Extrait du document »
Vous ne pouvez pas vous en empêcher. Que vous soyez plongée dans le dernier épisode de Game of Thrones , dans le métro après le boulot ou lors d'un week-end avec vos enfants, il vous arrive régulièrement de sortir de votre téléphone de votre poche ou d'ouvrir un nouvel onglet sur votre ordinateur pour vérifier votre boîte mail pro.
La faute aux écrans et à la nouvelle technologie qui ont envahi notre quotidien, certes, mais aussi à notre incapacité à dresser une barrière nette entre notre vie professionnelle et notre vie personnelle. On appelle ce phénomène le blurring, de "blur", qui signifie "flou" en anglais.
Qu'ils soient du fait de la technologie qui a progressivement bouleversée nos vies ou du nôtre, incapables de déconnecter en posant toute une soirée notre smartphone, le blurring a un impact forcément néfaste sur notre vie privée, ainsi que sur notre santé. Une étude parue en septembre 2014 dans la revue médicale Chronobiology médicale International a par exemple prouvé que ne pas décrocher du boulot une fois rentrée chez soi pouvait conduire à développer des problèmes de santé, tels que des troubles cardiovasculaires, musculo-squelettiques, gastro-intestinaux et psychologiques.
Sans même plonger le nez dans les revues scientifiques, il suffit de voir dans quel état peut nous mettre un mail tardif pour un dossier non terminé dans les temps ou contenant une requête abracadabrante de son boss pour se rendre compte que consulter ses e-mails professionnels à la maison est une mauvaise idée. Mais même en le sachant bien, nous persistons à jeter un oeil le soir à notre boîte du travail.
Jennifer Deal pense savoir pourquoi. Dans un article publié sur un blog scientifique hébergé par le site du Wall Street Journal , cette neuropsychologue, chercheuse au "Center for Creative Leadership" et auteure d'un livre sur les aspirations de la génération Y au travail explique ce qui nous empêche de décrocher du travail une fois notre journée ou semaine achevé : l'effet Zeigarnik.

Données fournies »
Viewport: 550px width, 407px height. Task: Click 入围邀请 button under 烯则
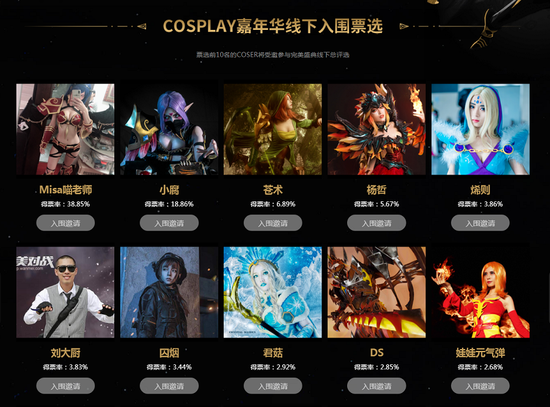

Questions à traiter »
1. Relevez tous les types de troubles de santé que l'extrait sur le blurring associe au fait de ne pas décrocher du travail une fois rentré chez soi.
2. D'après l'extrait sur le blurring, quel nom Jennifer Deal donne-t-elle à ce qui nous empêche de décrocher du travail à la fin de la journée ou de la semaine ?

Réponses rédigées »
1. Troubles cardiovasculaires, troubles musculo-squelettiques, troubles gastro-intestinaux et troubles psychologiques.

2. L'effet Zeigarnik.